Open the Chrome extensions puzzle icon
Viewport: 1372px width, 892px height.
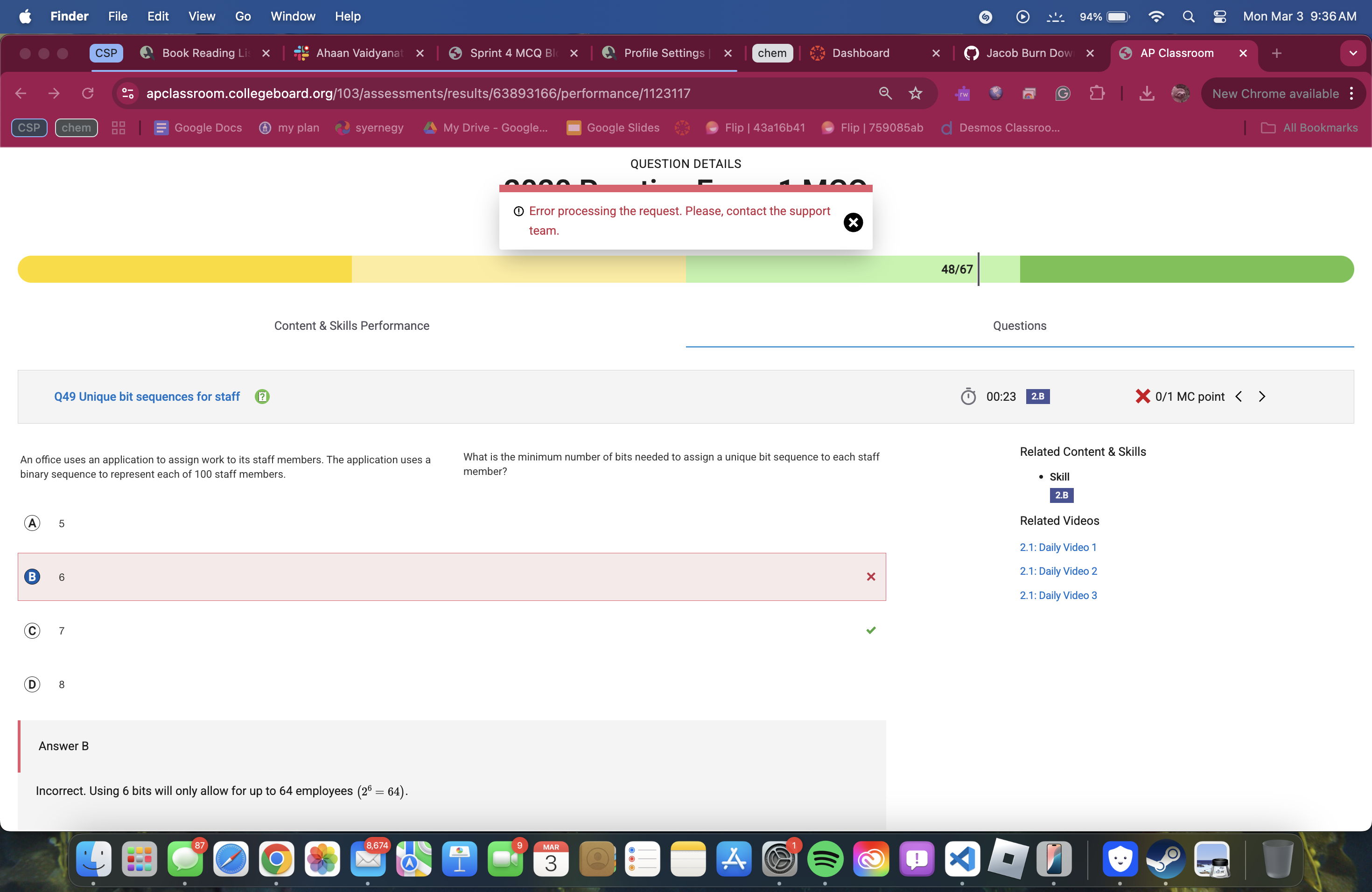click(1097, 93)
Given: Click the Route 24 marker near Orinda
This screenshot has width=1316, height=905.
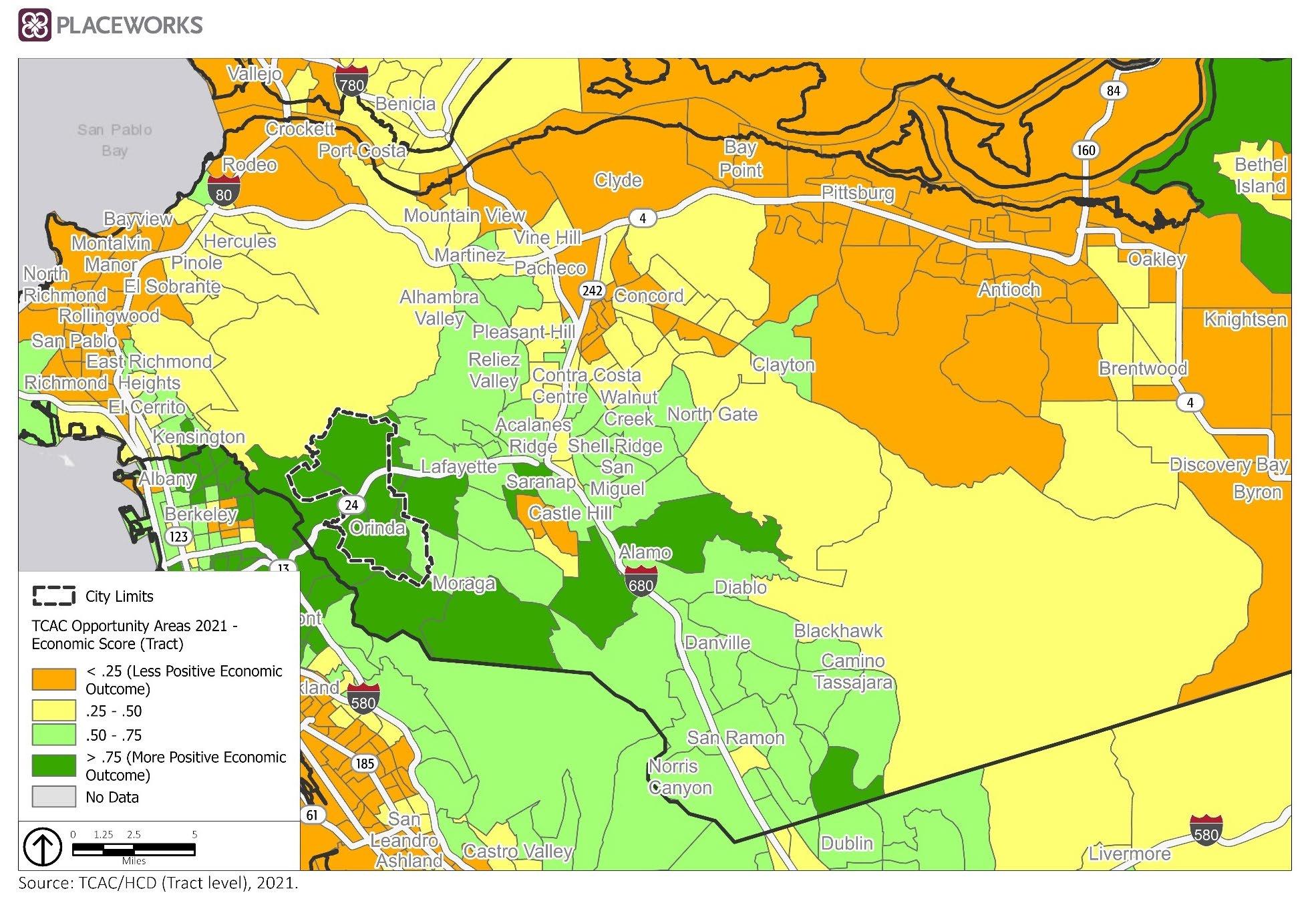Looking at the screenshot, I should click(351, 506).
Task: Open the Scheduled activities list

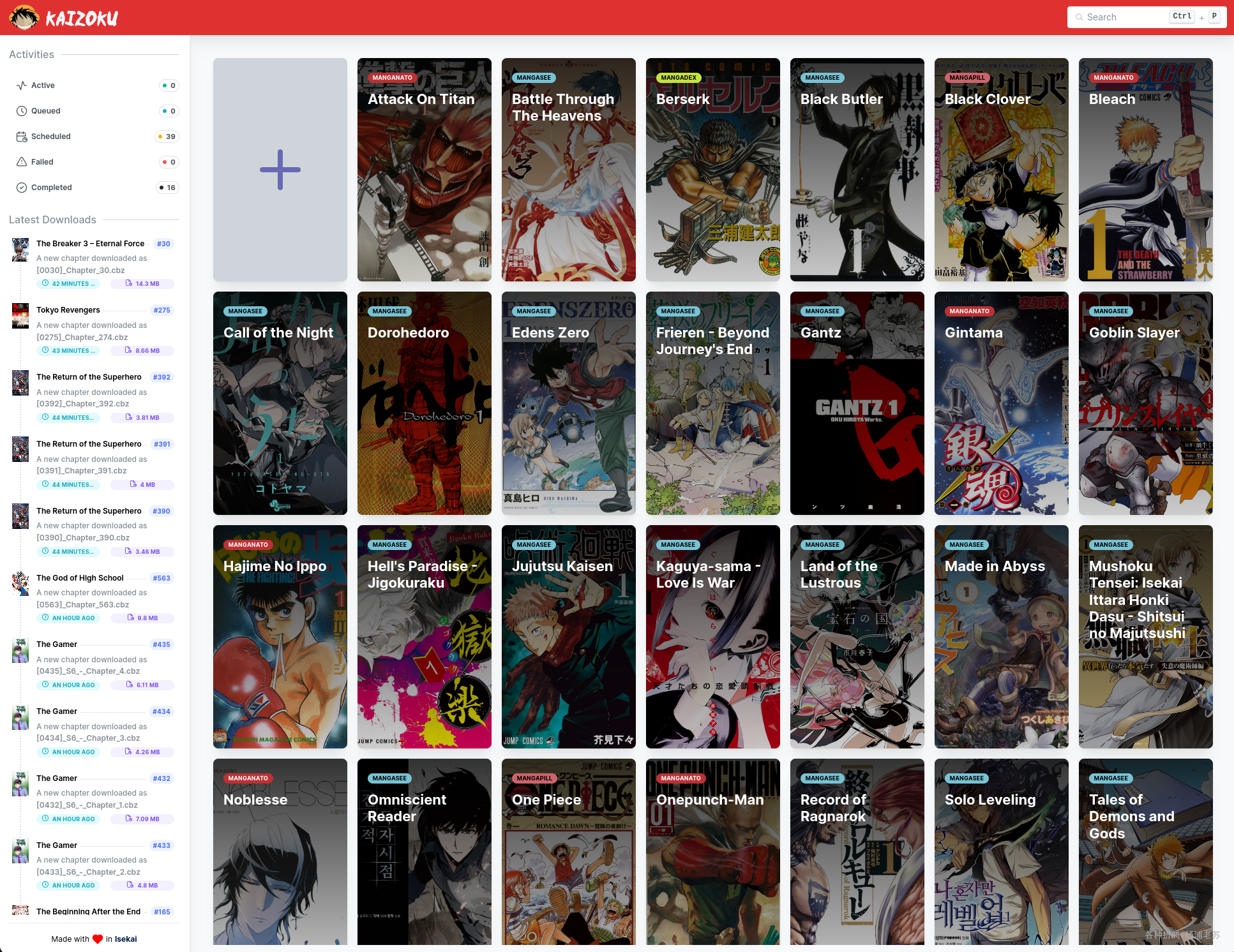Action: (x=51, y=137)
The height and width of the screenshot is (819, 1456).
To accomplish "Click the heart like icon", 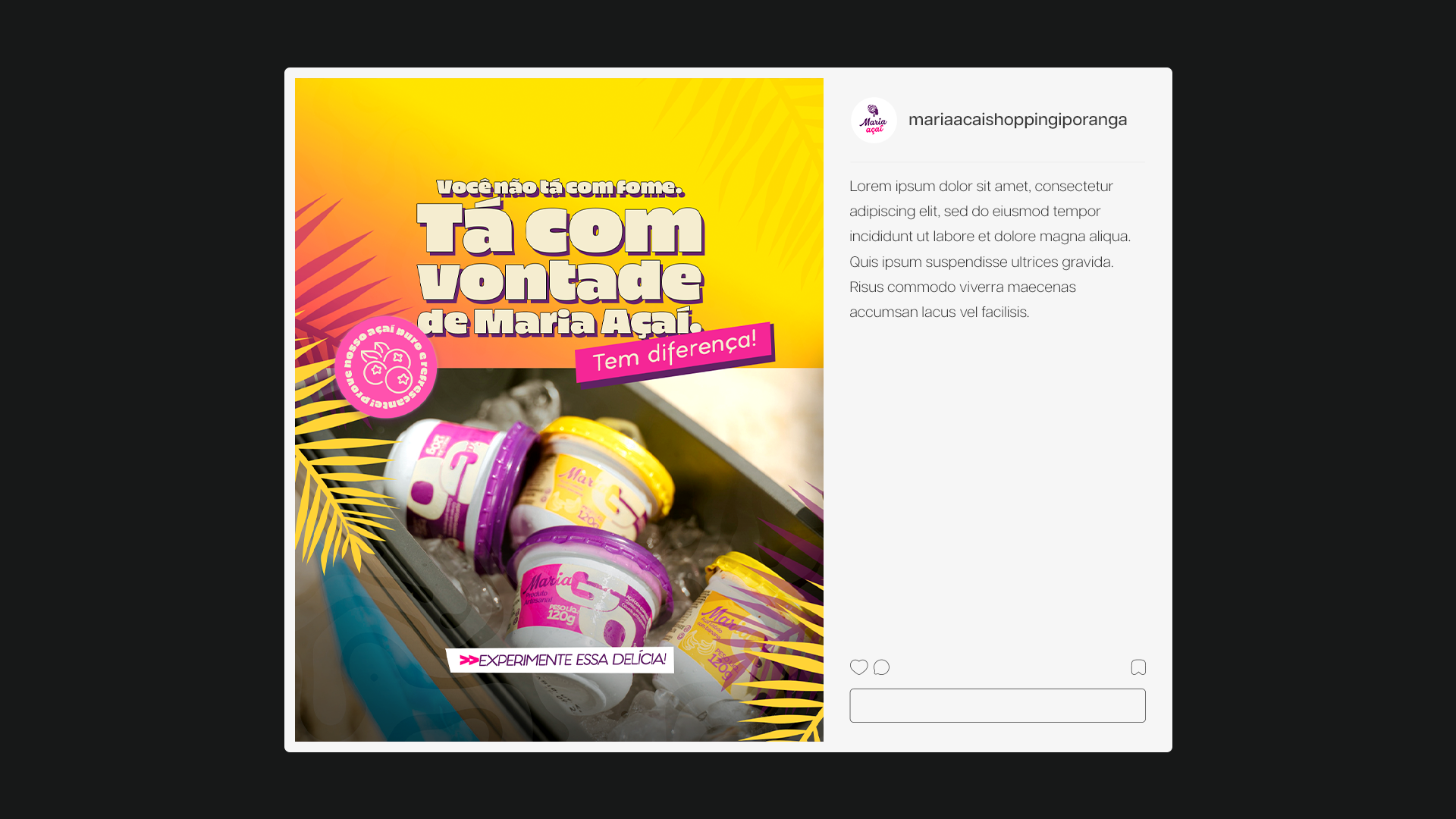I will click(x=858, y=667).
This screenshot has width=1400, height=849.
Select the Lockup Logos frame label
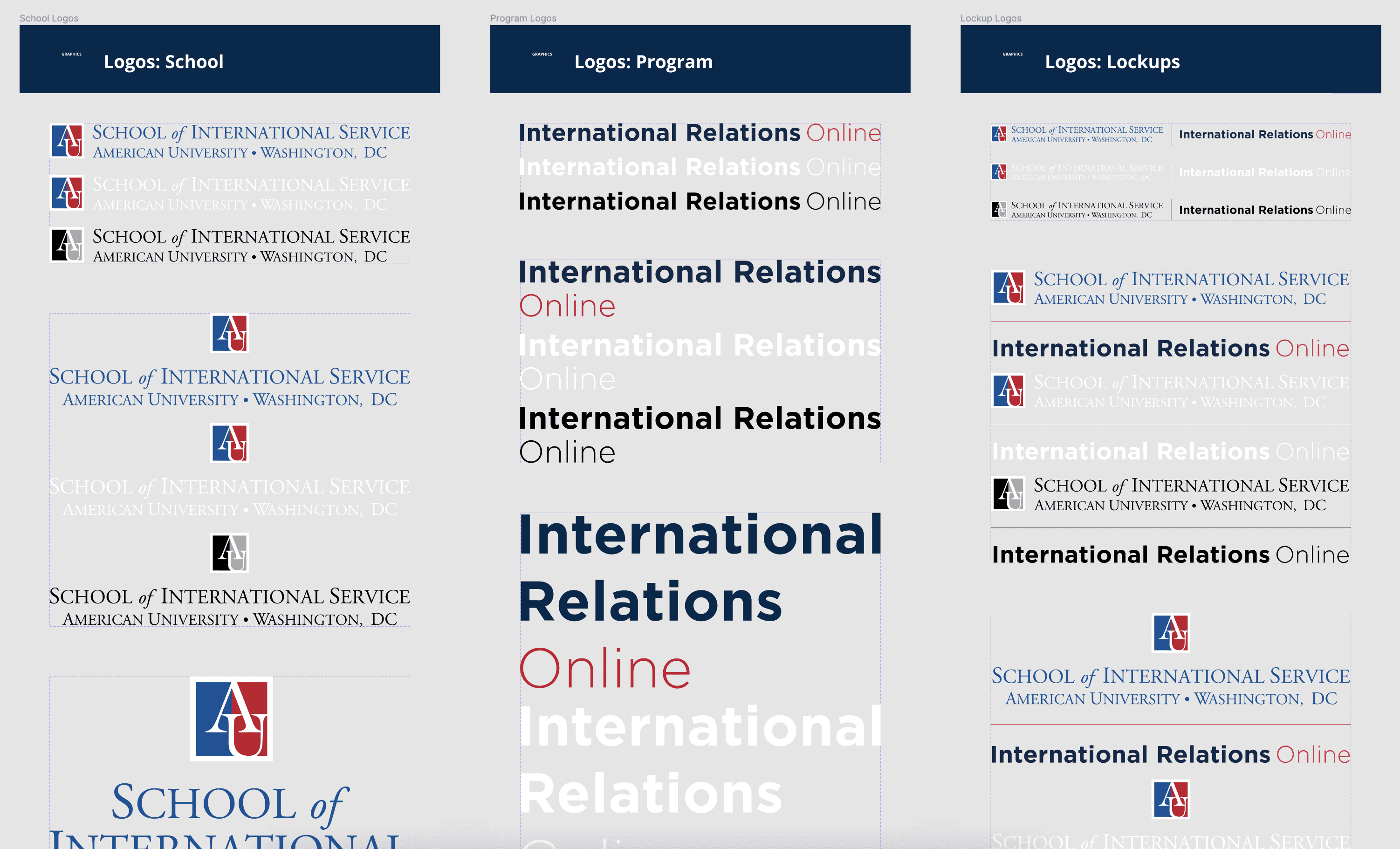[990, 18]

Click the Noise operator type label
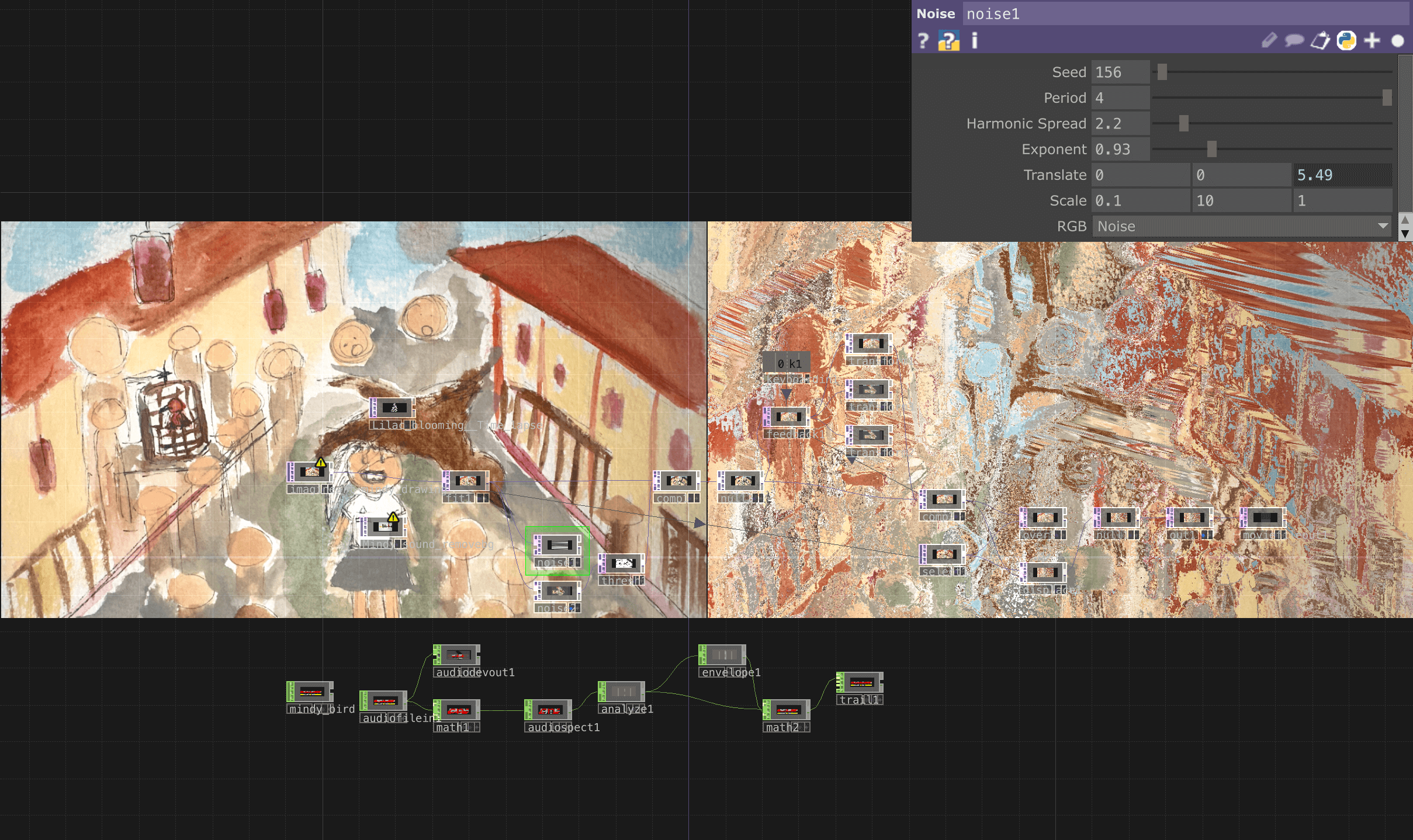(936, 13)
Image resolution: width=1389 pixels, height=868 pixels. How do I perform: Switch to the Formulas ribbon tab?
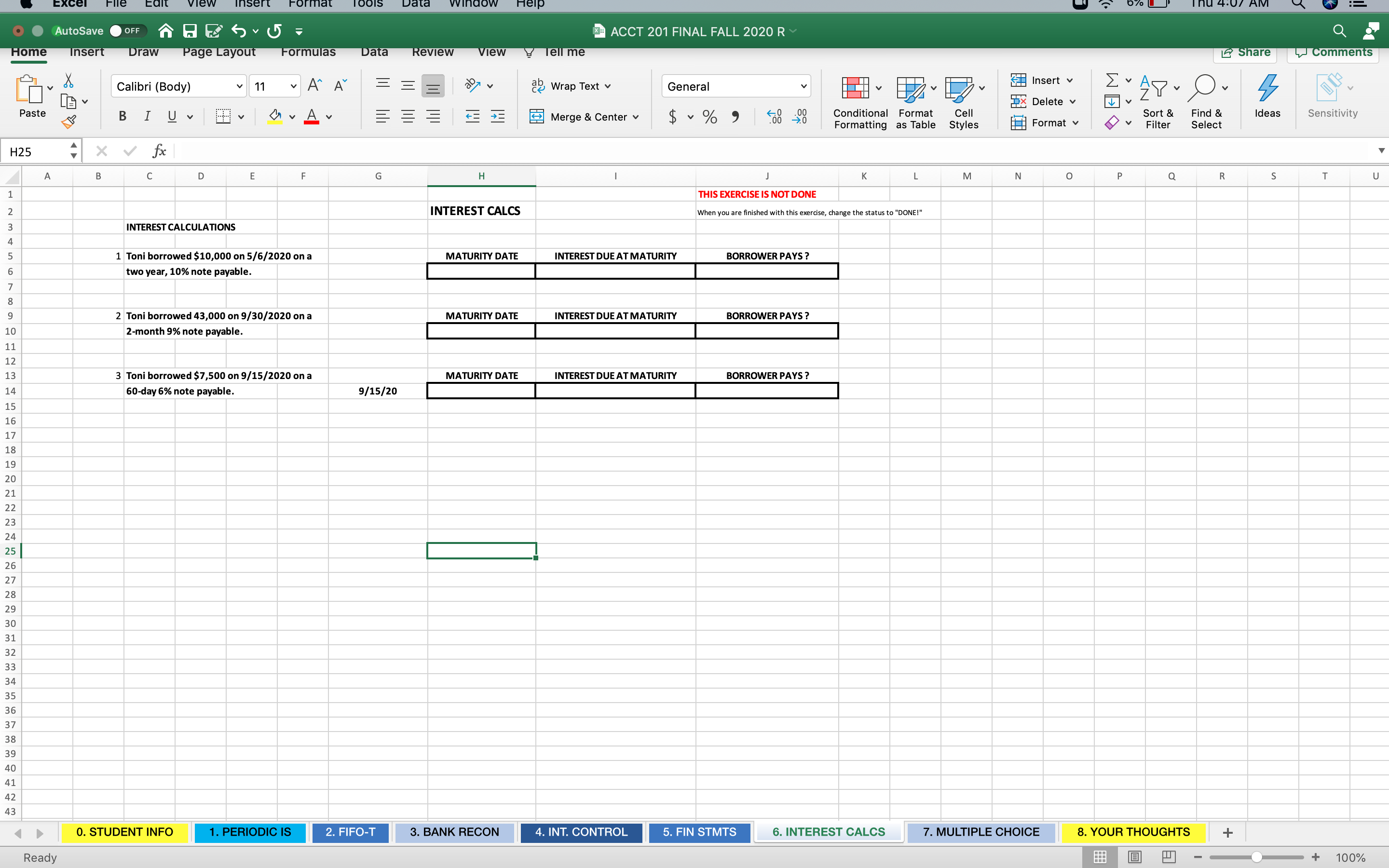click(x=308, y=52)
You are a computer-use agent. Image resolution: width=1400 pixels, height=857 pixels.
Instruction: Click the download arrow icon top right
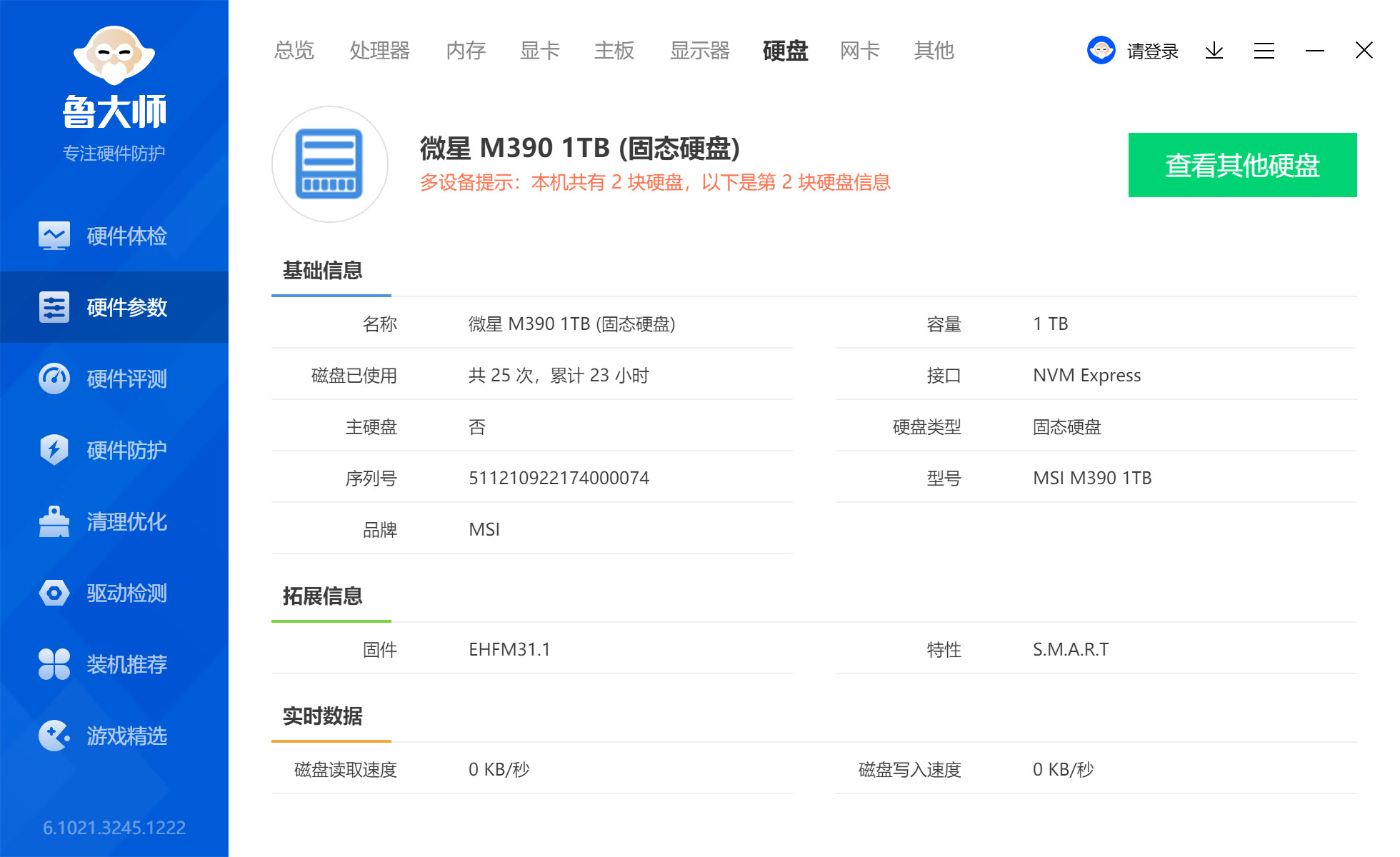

- - - - - - -

◆ Problem ◆
Excluding the pictures, restate word for word the lines from the one that holds "You are a computer-use" through the last line of the entries, both ends included.

◆ Worked solution ◆
You are a computer-use agent. Image resolution: width=1400 pixels, height=857 pixels.
Instruction: Click the download arrow icon top right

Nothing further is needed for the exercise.